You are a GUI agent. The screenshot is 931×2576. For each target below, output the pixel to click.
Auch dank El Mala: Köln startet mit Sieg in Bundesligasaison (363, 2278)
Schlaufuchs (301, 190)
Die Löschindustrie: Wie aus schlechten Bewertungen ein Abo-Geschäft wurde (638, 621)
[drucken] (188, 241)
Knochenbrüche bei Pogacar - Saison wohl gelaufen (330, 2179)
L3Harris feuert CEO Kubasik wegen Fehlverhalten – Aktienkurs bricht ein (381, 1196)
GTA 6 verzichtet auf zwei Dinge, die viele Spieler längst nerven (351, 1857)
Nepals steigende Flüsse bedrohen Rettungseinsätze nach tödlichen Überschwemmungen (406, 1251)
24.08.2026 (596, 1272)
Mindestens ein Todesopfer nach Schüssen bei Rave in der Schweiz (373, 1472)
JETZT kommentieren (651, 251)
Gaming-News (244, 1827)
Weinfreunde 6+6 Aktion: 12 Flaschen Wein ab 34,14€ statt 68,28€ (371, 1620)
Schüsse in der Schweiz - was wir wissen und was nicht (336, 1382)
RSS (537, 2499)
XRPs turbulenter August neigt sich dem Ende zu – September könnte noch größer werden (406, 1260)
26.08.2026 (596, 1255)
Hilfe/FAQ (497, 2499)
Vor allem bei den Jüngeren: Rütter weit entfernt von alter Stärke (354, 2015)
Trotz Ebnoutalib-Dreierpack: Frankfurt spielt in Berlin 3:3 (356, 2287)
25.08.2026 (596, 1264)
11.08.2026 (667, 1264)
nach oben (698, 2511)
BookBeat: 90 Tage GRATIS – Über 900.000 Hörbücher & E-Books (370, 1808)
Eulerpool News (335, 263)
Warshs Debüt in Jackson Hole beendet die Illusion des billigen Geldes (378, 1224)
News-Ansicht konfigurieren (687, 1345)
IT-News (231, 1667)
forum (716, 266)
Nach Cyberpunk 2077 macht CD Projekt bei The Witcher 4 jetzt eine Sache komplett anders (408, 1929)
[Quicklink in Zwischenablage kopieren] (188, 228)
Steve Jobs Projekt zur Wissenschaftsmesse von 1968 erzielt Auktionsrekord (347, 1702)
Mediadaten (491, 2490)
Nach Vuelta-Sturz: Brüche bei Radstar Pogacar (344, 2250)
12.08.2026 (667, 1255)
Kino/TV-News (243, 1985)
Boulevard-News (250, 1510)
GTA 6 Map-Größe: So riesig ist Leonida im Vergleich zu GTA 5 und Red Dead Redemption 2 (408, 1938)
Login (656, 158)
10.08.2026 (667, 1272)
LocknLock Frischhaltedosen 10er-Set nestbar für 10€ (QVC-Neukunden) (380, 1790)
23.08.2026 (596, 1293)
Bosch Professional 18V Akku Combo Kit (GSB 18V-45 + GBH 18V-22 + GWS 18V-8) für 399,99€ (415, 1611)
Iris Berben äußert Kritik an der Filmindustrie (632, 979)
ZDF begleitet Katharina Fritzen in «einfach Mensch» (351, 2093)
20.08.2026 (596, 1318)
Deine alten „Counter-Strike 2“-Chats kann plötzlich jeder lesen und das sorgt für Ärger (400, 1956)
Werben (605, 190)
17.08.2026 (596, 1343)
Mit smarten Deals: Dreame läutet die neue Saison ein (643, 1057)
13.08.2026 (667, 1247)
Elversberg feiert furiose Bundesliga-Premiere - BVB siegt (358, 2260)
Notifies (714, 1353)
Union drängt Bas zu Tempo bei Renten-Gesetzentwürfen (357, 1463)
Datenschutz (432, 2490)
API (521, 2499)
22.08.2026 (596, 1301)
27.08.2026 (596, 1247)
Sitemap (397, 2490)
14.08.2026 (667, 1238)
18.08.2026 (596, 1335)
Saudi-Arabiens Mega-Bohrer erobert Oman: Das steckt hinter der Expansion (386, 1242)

________________

● **Work instruction**
Only the lines from the beginning of the entries through the line bearing "Gaming-News (244, 1827)" should be returned, each exactly as written.

● **Output of the task**
You are a GUI agent. The screenshot is 931×2576. For each target below, output the pixel to click.
Auch dank El Mala: Köln startet mit Sieg in Bundesligasaison (363, 2278)
Schlaufuchs (301, 190)
Die Löschindustrie: Wie aus schlechten Bewertungen ein Abo-Geschäft wurde (638, 621)
[drucken] (188, 241)
Knochenbrüche bei Pogacar - Saison wohl gelaufen (330, 2179)
L3Harris feuert CEO Kubasik wegen Fehlverhalten – Aktienkurs bricht ein (381, 1196)
GTA 6 verzichtet auf zwei Dinge, die viele Spieler längst nerven (351, 1857)
Nepals steigende Flüsse bedrohen Rettungseinsätze nach tödlichen Überschwemmungen (406, 1251)
24.08.2026 (596, 1272)
Mindestens ein Todesopfer nach Schüssen bei Rave in der Schweiz (373, 1472)
JETZT kommentieren (651, 251)
Gaming-News (244, 1827)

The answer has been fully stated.